Stored data entries

---+---

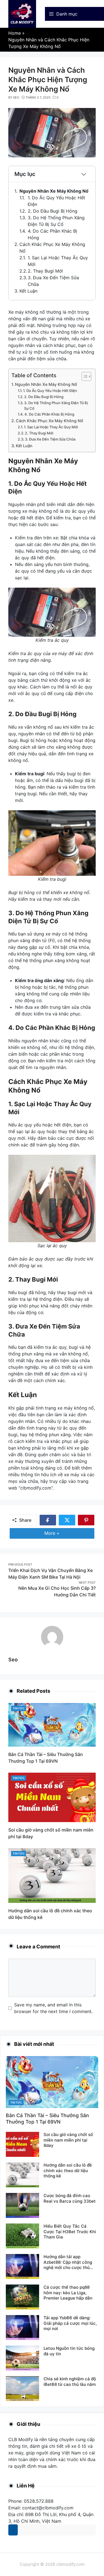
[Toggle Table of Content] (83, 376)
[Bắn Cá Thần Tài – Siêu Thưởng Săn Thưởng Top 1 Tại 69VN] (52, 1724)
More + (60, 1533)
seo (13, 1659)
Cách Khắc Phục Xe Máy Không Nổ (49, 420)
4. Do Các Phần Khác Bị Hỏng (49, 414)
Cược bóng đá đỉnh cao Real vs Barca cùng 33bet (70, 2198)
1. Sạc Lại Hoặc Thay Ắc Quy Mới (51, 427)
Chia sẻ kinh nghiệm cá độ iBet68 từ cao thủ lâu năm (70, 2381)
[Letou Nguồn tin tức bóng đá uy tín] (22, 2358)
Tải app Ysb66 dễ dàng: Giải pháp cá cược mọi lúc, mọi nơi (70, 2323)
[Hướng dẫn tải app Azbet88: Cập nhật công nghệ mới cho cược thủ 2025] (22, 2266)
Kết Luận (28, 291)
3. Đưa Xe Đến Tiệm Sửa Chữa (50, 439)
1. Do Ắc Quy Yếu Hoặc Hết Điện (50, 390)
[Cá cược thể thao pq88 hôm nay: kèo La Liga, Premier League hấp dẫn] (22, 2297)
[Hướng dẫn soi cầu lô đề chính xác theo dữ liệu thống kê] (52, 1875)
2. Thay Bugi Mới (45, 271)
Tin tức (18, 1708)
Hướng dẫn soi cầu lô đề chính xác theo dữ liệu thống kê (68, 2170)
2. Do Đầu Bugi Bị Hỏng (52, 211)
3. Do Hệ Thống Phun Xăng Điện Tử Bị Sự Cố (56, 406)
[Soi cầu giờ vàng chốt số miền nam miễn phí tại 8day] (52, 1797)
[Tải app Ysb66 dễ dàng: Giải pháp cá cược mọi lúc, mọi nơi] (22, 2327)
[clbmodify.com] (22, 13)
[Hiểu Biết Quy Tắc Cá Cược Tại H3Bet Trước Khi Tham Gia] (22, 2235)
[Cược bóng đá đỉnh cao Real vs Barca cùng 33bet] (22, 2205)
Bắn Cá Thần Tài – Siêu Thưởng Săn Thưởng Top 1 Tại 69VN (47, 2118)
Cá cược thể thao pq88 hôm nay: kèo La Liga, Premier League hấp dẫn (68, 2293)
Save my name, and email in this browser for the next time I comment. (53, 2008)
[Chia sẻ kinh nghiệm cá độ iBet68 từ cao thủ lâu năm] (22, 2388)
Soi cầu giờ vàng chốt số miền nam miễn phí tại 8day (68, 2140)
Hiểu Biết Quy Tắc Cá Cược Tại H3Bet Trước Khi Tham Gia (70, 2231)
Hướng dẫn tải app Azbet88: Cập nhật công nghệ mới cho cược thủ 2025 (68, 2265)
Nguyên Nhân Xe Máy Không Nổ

---+---

# Task instructions
A word-for-word copy of the data above is needed, one that omits the pictures.

# Answer space
[Toggle Table of Content] (83, 376)
[Bắn Cá Thần Tài – Siêu Thưởng Săn Thưởng Top 1 Tại 69VN] (52, 1724)
More + (60, 1533)
seo (13, 1659)
Cách Khắc Phục Xe Máy Không Nổ (49, 420)
4. Do Các Phần Khác Bị Hỏng (49, 414)
Cược bóng đá đỉnh cao Real vs Barca cùng 33bet (70, 2198)
1. Sạc Lại Hoặc Thay Ắc Quy Mới (51, 427)
Chia sẻ kinh nghiệm cá độ iBet68 từ cao thủ lâu năm (70, 2381)
[Letou Nguồn tin tức bóng đá uy tín] (22, 2358)
Tải app Ysb66 dễ dàng: Giải pháp cá cược mọi lúc, mọi nơi (70, 2323)
[Hướng dẫn tải app Azbet88: Cập nhật công nghệ mới cho cược thủ 2025] (22, 2266)
Kết Luận (28, 291)
3. Đưa Xe Đến Tiệm Sửa Chữa (50, 439)
1. Do Ắc Quy Yếu Hoặc Hết Điện (50, 390)
[Cá cược thể thao pq88 hôm nay: kèo La Liga, Premier League hấp dẫn] (22, 2297)
[Hướng dẫn soi cầu lô đề chính xác theo dữ liệu thống kê] (52, 1875)
2. Thay Bugi Mới (45, 271)
Tin tức (18, 1708)
Hướng dẫn soi cầu lô đề chính xác theo dữ liệu thống kê (68, 2170)
2. Do Đầu Bugi Bị Hỏng (52, 211)
3. Do Hệ Thống Phun Xăng Điện Tử Bị Sự Cố (56, 406)
[Soi cầu giờ vàng chốt số miền nam miễn phí tại 8day] (52, 1797)
[Tải app Ysb66 dễ dàng: Giải pháp cá cược mọi lúc, mọi nơi] (22, 2327)
[clbmodify.com] (22, 13)
[Hiểu Biết Quy Tắc Cá Cược Tại H3Bet Trước Khi Tham Gia] (22, 2235)
[Cược bóng đá đỉnh cao Real vs Barca cùng 33bet] (22, 2205)
Bắn Cá Thần Tài – Siêu Thưởng Săn Thưởng Top 1 Tại 69VN (47, 2118)
Cá cược thể thao pq88 hôm nay: kèo La Liga, Premier League hấp dẫn (68, 2293)
Save my name, and email in this browser for the next time I comment. (53, 2008)
[Chia sẻ kinh nghiệm cá độ iBet68 từ cao thủ lâu năm] (22, 2388)
Soi cầu giờ vàng chốt số miền nam miễn phí tại 8day (68, 2140)
Hiểu Biết Quy Tắc Cá Cược Tại H3Bet Trước Khi Tham Gia (70, 2231)
Hướng dẫn tải app Azbet88: Cập nhật công nghệ mới cho cược thủ 2025 (68, 2265)
Nguyên Nhân Xe Máy Không Nổ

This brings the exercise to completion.